La sélection des meilleurs de la classe ou “best in class” ensuite consiste à sélectionner dans chaque sous-ensemble de valeurs mobilières qu’on a déterminé celle qui est la meilleure selon les critères retenus, par exemple sous l’angle écologique, et/ou on élimine les moins bonnes. L’avantage est de se baser de façon pratique sur la réalité du marché, et d’exercer une certaine pression – à condition de la communiquer. L’inconvénient est double : d’un côté, on accepte par-là de financer des activités ou des méthodes contestables, parce qu’on n’a pas trouvé mieux. D’un autre côté,  on risque de ne pas faire évoluer des pratiques si elles sont adoptées par toute une branche d’activité.

 

Il reste enfin le choix proactif de certaines activités ou entreprises : dans ce cas, on choisit délibérément telle ou telle préoccupation, tel ou tel secteur ou groupe de secteur, et on investit dans les entreprises correspondant le mieux aux objectifs qu’on s’est donnés. L’avantage est de viser positivement ce qu’on veut favoriser. L’inconvénient est de restreindre l’univers des choix possibles. Cela rend aussi moins pertinente la référence à des étalonnages de marchés (‘benchmarks’ ou indices). Cela suppose en outre une méthodologie robuste et transparente, avec une intention claire, et une mesure d’impact de performance sociale ou environnementale. Cela peut cependant aller d’une méthode suivie pour orienter des investissements classiques (de type boursier) à une action plus directe, dans la ligne de ce qu’on appelle l’investissement à impact, “impact investing strategies”, qui se porte d’ailleurs souvent sur du non-coté.
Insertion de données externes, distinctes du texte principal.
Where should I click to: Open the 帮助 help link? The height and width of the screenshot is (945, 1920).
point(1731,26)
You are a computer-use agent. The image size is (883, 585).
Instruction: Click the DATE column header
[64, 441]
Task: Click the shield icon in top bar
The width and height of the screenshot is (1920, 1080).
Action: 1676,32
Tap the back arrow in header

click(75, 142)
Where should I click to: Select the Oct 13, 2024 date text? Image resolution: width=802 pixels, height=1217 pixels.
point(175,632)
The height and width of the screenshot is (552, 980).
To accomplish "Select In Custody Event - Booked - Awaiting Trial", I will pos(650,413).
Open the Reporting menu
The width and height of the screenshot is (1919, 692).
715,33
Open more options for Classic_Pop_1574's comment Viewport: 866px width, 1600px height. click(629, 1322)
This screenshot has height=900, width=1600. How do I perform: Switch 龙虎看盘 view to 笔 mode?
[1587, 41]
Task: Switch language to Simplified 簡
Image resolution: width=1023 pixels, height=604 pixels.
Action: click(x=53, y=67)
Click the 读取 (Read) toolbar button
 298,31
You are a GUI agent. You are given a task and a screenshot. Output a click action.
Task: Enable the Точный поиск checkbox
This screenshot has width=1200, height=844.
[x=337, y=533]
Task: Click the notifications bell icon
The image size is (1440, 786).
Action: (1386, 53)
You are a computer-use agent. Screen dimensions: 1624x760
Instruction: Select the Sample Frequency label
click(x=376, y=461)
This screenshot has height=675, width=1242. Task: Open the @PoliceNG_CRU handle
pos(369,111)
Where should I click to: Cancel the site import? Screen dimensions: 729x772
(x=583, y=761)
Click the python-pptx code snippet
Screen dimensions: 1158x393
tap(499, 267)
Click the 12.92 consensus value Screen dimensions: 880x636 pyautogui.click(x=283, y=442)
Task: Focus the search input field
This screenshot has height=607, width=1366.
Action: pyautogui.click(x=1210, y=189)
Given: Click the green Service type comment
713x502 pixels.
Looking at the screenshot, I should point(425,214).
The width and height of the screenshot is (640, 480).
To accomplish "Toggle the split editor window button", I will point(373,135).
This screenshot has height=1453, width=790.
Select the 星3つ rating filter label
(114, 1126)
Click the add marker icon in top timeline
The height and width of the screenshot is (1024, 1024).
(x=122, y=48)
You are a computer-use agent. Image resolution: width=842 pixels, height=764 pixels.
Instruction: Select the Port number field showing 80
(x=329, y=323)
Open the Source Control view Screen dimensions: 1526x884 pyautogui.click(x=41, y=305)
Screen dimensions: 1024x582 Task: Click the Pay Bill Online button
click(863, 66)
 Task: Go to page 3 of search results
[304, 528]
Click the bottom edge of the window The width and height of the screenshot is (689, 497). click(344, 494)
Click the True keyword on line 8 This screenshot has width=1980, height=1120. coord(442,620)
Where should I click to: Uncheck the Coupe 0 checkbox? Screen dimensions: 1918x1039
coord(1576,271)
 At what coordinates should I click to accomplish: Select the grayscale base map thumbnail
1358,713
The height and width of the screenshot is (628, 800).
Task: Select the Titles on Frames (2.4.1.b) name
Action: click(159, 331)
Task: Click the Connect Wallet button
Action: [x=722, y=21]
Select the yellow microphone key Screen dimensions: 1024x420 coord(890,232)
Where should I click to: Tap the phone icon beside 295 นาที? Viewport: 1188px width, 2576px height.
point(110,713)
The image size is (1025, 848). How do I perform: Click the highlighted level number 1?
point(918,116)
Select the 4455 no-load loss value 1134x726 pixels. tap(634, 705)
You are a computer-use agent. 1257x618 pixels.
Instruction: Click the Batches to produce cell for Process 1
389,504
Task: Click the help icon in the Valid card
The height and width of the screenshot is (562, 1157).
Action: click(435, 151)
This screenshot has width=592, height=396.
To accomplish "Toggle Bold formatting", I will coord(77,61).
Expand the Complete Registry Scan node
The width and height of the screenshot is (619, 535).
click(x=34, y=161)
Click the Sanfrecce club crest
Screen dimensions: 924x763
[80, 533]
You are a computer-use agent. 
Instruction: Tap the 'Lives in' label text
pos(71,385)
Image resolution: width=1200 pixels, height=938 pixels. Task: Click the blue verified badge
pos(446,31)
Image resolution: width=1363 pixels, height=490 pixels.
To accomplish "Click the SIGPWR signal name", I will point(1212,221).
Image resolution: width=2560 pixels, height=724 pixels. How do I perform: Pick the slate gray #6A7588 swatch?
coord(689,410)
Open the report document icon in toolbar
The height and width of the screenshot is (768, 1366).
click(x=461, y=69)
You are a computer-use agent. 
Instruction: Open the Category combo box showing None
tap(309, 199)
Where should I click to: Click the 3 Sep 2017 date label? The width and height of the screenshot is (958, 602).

Cela vise notamment des secteurs jugés urgents : l’agriculture durable, les énergies renouvelables, la conservation de la nature, la microfinance, ou la fourniture de besoins de base accessibles (logement, santé, éducation). Pas plus que les autres stratégies, cela n’exclut pas qu’il y ait un objectif de rendement ; mais il peut être en dessous du marché, ou ajusté au risque (par comparaison avec des produits existants classiques, venture capital, private equity etc.). 

 

Notons qu’une certaine combinaison de ces diverses méthodes est non seulement concevable, mais dans une certaine mesure nécessaire.

Conclusion 

En définitive, à nouveau, sur le plan des principes l’investissement socialement responsable est le seul investissement justifiable, s’il est compris dans son sens éthique plein, qui l’oriente au bien commun. Bien entendu, un tel élargissement des perspectives donne le vertige. Au minimum, il implique des outils considérables, d’analyse, de collecte d’information, et d’action collective ; puis la création d’instruments de gestion collective s’en inspirant. Beaucoup de progrès sont encore à réaliser, et nous n’en sommes qu’au tout début. En outre, on ne peut tout faire, et il faut tenir compte des réalités, notamment de la vie de l’entreprise. Un travail considérable s’impose donc; et ce travail est nécessairement collectif. Mais justement, il n’y a lieu ni de s’en effrayer, ni de culpabiliser. Un tel travail se déroulera sur la base de l’action capillaire de personnes nombreuses, chacune agissant là où elle peut, comme elle peut. C’est même la caractéristique d’un société libre et décentralisée.